The new book, Paleofantasy: What Evolution Really Tells Us about Sex, Diet, and How We Live, is billed as an “exposé of pseudoscientific myths about our evolutionary past and how we should live today.” It was written by Marlene Zuk, a professor of ecology, evolution, and behavior at the University of Minnesota.

Many people who follow the paleo regimen have reviewed the book on their blogs, but my favorite review so far is by Mark Sisson, author of The Primal Blueprint (my favorite paleo book). He says the problem with the book is that no one who follows paleo believes any of the straw man premises she sets up. In other words, Zuk’s idea of Paleo is the real paleofantasy and her arguments against her own straw man version of paleo were explored and accepted years ago by the Paleo community.

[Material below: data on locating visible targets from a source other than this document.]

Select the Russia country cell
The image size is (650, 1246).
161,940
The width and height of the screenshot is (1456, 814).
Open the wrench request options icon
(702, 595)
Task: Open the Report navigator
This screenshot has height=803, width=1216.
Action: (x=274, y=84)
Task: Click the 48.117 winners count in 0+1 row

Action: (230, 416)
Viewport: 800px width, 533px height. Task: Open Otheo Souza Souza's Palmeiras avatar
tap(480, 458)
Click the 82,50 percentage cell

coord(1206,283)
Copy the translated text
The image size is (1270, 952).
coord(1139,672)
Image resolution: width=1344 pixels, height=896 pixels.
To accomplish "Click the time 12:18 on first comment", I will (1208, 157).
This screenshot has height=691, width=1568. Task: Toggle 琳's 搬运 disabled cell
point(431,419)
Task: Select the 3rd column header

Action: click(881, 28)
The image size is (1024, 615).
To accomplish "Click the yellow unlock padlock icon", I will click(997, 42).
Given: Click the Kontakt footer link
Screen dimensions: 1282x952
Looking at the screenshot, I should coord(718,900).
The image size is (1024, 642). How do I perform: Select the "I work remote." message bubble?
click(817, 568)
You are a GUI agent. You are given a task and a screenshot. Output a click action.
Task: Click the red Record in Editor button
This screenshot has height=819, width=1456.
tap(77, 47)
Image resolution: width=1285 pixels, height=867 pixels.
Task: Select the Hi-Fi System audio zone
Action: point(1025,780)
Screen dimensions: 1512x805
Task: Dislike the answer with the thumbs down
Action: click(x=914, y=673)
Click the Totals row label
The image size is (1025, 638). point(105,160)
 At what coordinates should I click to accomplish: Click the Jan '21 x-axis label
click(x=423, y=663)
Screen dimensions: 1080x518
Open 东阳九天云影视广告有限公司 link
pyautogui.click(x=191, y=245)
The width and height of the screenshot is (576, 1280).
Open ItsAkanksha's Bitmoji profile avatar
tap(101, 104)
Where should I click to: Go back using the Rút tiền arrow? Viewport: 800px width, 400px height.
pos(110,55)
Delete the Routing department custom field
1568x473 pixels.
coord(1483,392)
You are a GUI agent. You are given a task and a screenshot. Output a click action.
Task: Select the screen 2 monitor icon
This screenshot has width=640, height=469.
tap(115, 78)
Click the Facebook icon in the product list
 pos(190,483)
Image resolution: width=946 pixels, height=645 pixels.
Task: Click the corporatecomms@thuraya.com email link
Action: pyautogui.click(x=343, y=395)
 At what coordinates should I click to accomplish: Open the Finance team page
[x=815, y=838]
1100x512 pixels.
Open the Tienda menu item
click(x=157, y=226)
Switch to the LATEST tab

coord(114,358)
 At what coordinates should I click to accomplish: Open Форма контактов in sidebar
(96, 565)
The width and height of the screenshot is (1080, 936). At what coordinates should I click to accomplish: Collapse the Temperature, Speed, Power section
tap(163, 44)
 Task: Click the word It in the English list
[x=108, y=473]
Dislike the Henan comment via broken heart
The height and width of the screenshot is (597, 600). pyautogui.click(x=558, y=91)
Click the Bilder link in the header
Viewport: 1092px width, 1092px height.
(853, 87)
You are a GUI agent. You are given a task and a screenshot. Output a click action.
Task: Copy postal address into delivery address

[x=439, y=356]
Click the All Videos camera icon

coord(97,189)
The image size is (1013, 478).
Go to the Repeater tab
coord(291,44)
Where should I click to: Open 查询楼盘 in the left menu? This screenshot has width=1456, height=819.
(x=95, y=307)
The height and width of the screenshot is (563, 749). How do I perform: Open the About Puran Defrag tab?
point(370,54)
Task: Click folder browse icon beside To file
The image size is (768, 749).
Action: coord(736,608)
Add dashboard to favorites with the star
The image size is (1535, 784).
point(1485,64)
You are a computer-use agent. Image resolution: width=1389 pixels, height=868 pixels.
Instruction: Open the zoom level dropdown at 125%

After reading the book, John Durant tweeted “Paleofantasy shouldn’t have been a book in 2013, it should have been a blog post in 2010,” and that’s as good a description as I can think of.

It’s all very uncontroversial:

There is no one paleo diet.

Who’s saying that? Humans have spanned the globe for millennia, surviving and even thriving in environments ranging from tropical to temperate, from arctic to near-aquatic, all the while subsisting on the wild foods available to those regions. Same basic diet of animals and plants, different configurations.

Evolution doesn’t just stop and humans didn’t just reach a state of perfect adaptation back before agriculture from which we’ve never progressed.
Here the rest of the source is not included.